GOAL OF THE EXERCISE: Sift the material for lines containing "agent", and return them.

PROVIDED INFORMATION:
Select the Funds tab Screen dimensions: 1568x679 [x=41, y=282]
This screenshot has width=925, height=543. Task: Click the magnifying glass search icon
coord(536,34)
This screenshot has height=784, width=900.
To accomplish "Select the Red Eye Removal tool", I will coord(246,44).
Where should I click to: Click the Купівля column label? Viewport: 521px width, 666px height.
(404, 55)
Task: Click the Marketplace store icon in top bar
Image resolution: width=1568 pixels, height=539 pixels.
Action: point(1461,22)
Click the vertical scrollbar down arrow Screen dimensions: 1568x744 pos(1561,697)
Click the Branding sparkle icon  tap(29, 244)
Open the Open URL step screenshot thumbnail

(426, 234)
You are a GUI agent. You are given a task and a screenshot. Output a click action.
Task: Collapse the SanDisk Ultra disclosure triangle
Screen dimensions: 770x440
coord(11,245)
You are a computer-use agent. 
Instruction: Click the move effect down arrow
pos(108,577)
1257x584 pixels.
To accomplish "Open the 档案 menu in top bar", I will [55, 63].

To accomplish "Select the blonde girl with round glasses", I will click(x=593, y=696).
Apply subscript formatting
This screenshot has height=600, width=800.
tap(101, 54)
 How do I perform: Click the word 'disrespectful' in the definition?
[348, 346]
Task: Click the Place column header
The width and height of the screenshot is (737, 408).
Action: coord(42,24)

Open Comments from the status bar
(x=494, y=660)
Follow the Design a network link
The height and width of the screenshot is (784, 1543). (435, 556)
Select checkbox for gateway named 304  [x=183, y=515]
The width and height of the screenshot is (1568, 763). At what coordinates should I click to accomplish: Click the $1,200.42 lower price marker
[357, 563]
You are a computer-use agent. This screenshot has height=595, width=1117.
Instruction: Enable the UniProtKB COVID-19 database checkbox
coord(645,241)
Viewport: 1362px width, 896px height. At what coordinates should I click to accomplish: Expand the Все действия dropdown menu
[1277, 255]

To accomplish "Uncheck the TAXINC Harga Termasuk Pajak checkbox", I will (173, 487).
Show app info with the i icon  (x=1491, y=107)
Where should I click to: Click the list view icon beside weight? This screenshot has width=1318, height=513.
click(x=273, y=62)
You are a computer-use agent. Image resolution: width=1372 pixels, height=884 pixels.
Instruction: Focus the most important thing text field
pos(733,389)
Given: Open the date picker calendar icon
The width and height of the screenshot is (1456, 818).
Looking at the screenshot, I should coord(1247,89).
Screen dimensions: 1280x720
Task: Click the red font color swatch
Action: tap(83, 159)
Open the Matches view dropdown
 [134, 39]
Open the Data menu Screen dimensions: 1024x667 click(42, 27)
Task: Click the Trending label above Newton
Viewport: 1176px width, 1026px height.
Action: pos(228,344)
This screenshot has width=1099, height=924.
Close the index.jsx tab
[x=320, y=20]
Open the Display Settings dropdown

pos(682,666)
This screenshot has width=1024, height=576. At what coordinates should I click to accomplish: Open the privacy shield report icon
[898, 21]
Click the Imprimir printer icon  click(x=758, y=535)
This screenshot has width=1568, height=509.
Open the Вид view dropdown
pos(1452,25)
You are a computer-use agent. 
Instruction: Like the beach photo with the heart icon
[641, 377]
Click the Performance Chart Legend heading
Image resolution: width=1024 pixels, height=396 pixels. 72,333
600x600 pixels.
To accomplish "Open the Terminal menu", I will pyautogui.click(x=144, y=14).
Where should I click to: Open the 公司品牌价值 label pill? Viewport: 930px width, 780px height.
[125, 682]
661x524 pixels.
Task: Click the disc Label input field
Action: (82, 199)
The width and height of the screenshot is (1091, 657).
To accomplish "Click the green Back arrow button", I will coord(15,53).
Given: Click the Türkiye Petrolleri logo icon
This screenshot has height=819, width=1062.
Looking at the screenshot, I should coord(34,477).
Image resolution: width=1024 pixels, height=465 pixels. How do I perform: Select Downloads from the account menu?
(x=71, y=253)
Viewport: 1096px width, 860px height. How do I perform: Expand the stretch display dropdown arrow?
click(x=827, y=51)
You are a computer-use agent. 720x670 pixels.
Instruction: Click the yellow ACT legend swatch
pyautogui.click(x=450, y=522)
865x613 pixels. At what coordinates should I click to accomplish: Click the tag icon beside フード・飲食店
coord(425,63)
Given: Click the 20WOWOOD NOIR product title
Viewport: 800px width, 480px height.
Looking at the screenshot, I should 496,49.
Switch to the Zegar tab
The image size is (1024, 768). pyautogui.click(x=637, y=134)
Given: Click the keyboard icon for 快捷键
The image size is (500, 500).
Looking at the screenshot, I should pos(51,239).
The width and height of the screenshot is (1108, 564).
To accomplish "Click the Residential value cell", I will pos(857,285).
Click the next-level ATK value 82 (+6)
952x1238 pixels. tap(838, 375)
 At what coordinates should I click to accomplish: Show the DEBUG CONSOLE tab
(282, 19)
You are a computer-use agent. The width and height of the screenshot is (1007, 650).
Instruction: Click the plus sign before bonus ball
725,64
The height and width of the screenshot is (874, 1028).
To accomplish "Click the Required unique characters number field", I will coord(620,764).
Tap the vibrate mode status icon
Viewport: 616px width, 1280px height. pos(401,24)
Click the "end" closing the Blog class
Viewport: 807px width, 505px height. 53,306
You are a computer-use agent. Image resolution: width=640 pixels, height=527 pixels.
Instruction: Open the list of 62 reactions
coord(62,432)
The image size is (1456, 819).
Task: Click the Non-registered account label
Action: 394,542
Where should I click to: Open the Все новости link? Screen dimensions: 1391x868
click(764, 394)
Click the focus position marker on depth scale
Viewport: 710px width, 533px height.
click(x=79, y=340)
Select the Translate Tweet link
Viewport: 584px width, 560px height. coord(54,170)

ANSWER FOR THE TASK:
You are a GUI agent. You are given a task and a screenshot. Output a click action.
You are a computer-use agent. 
You are a computer-use agent. This screenshot has height=595, width=1117.
You are a computer-use agent. Image resolution: width=1372 pixels, height=884 pixels.
You are a computer-use agent. 
You are a computer-use agent. 720x670 pixels.
You are a computer-use agent. The width and height of the screenshot is (1007, 650).
You are a computer-use agent. Image resolution: width=640 pixels, height=527 pixels.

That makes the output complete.